You simply must do trial calculation of NPV at different interest rates until you find one that makes NPV=0. This is not as difficult as it sound, because you can use a simple algorithm to zero in on 0 NPV very rapidly. Most people who find IRR are not even aware of the trial and error process. Computer software can do this almost instantly.
The question of what decision rule to use is the same as for NPV. You need to find a hurdle rate or discount rate that you are happy with. If your IRR is above the hurdle rate then you accept the project.
To get a thorough understanding of this subject, consider taking the time value of money course that will soon be offered from this web site.

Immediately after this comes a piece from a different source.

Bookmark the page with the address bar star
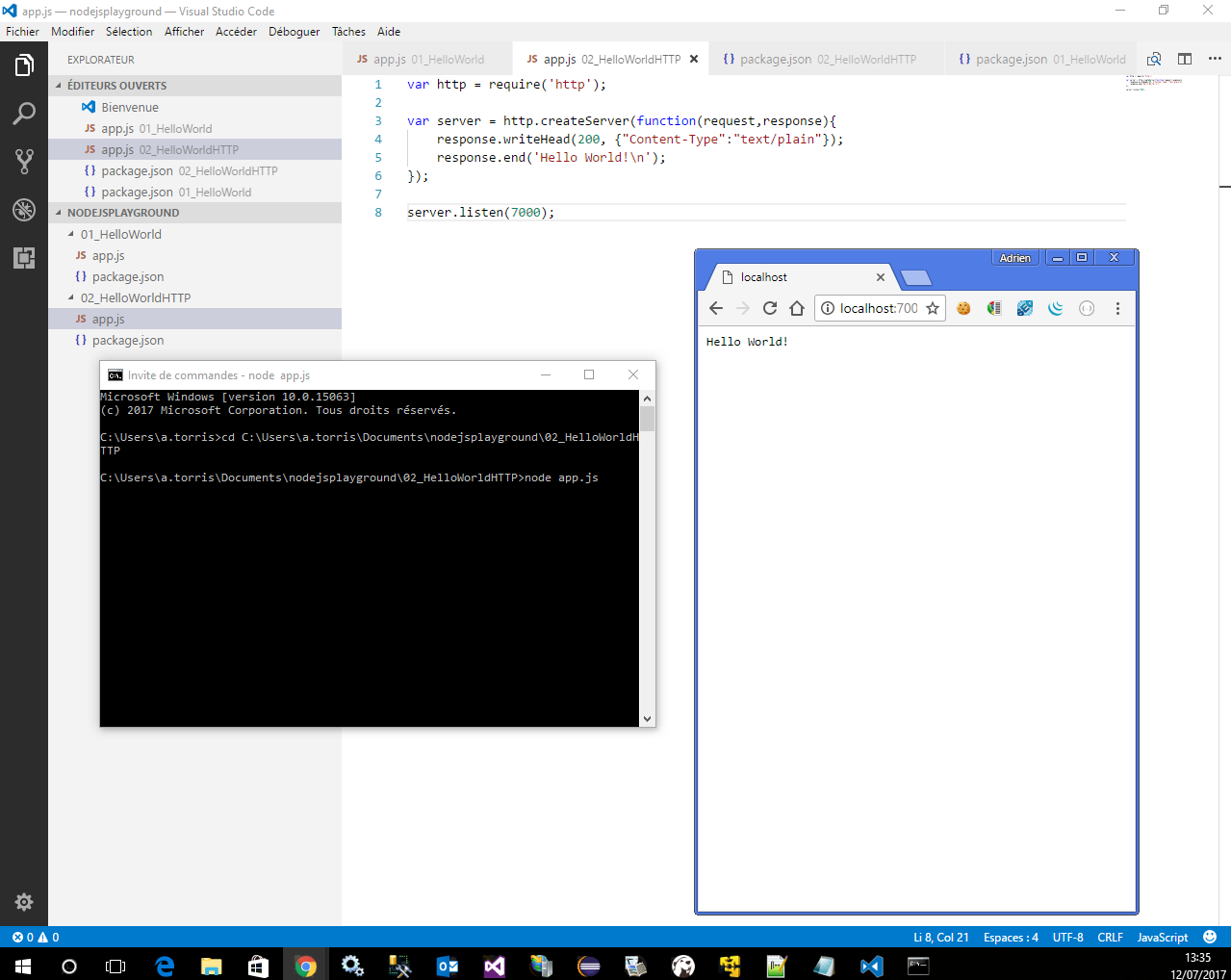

I am a businessman in the internet service industry, facing with two mutually exclusive projects. one at Fce Zaria and the other at Nuhu Bamalli Polytechnic Zaria. the initial cost is N989,000 and N542,000 respectively for five year in operation. the annual cash follow expected are as follow: year c.f(fce) c.f (nuhu) 1 97100 40000 2 97100 40000 3 97500 40000 4 97200 43000 5 96100 45000 discounting factor of 20% HELP ME IN WISELY SELECTION OF PROJECT TO BE INVESTED
If this is an investment that you expect to make money on, don't chose either one. You will lose money!
The present value of the first is -698,734. The present value of the second is -418,919. If you found the present value with a -0- discount rate the present value would still be negative.
Now if you are a utility or the project is required for some non-monetary reason, then you would chose the project with the highest present value or the second one.
What would my net present value (NPV) be from this information: We are purchasing a wireless order-taking systems and doing a cost analysis to justify acquiring it. 1. The acquisition cost is $40,000 paid at the time of installation. 2. The resulting savings will reduce wait staff by one: $12 per hour, or 2020 hours per year + 18% benefits. 3. The cost of money cost is 7%. 4. the system may become obsolete in three years. what is the Internal Rate of Return (ROI or IRR) and Net Present Value (NPV).
Using the calculators at IRR Calculator and Calculate NPV, the IRR = 50.6% and the NPV = $35,063. With the high IRR and the very positive NPV, your capital investment decision is yes! Make the investment.